Leavitt went to Oberlin College from 1886-1888, then transferred to the Society for the Collegiate Instruction of Women (later becoming Radcliffe College), where she graduated in 1892. She then worked for Harvard College Observatory beginning in 1895 as a volunteer, and she did not become a part of the staff until 1905.

Once on staff, she quickly rose in status at Harvard and became the head of stellar photometry. There she cataloged and measured the brightness of stars. Leavitt’s most outstanding achievement was in 1912, where she discovered a certain class of variable stars, the Cepheid variables, where the highly regular period of the fluctuation cycle in brightness is determined by the actual luminosity of the star. Her findings resulted in the ability to accurately make intergalactic scale measurements.

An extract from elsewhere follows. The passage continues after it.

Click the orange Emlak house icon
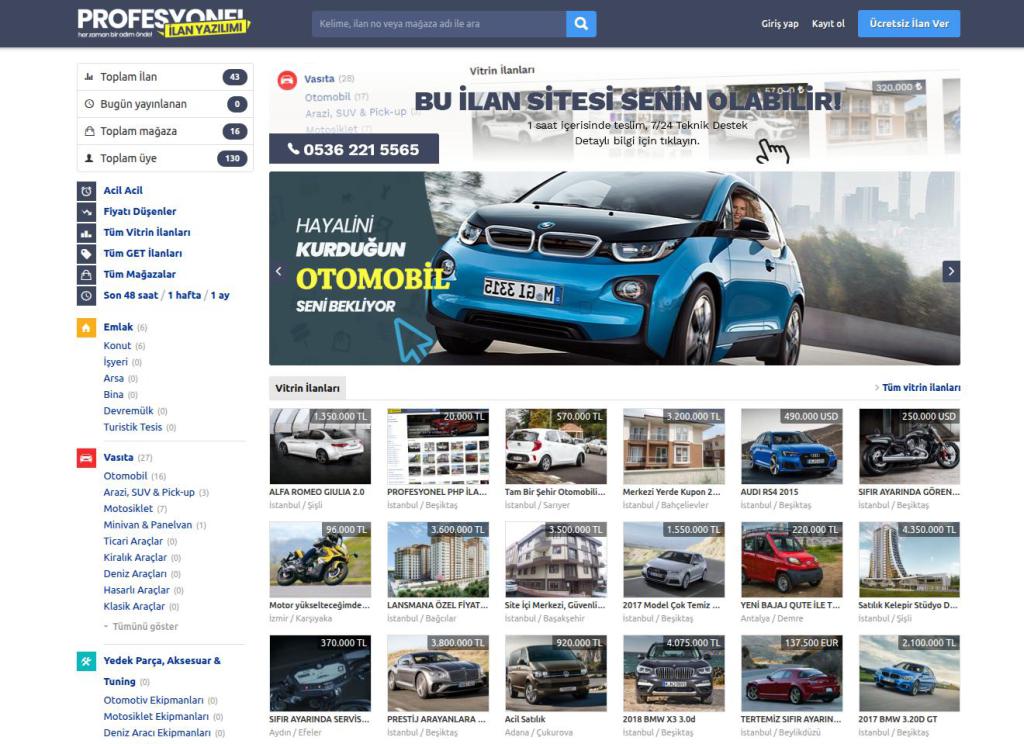(86, 327)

American Association of Variable Star Observers (AAVSO) wrote that: “Hers was a shy and somewhat unassuming personality, and women at that time, even highly educated and brilliantly talented women who in a fairer world would have been respected as equals by their male peers, were all too often resigned to taking a lesser role, and were often just quietly grateful to be given any sort of role at all.”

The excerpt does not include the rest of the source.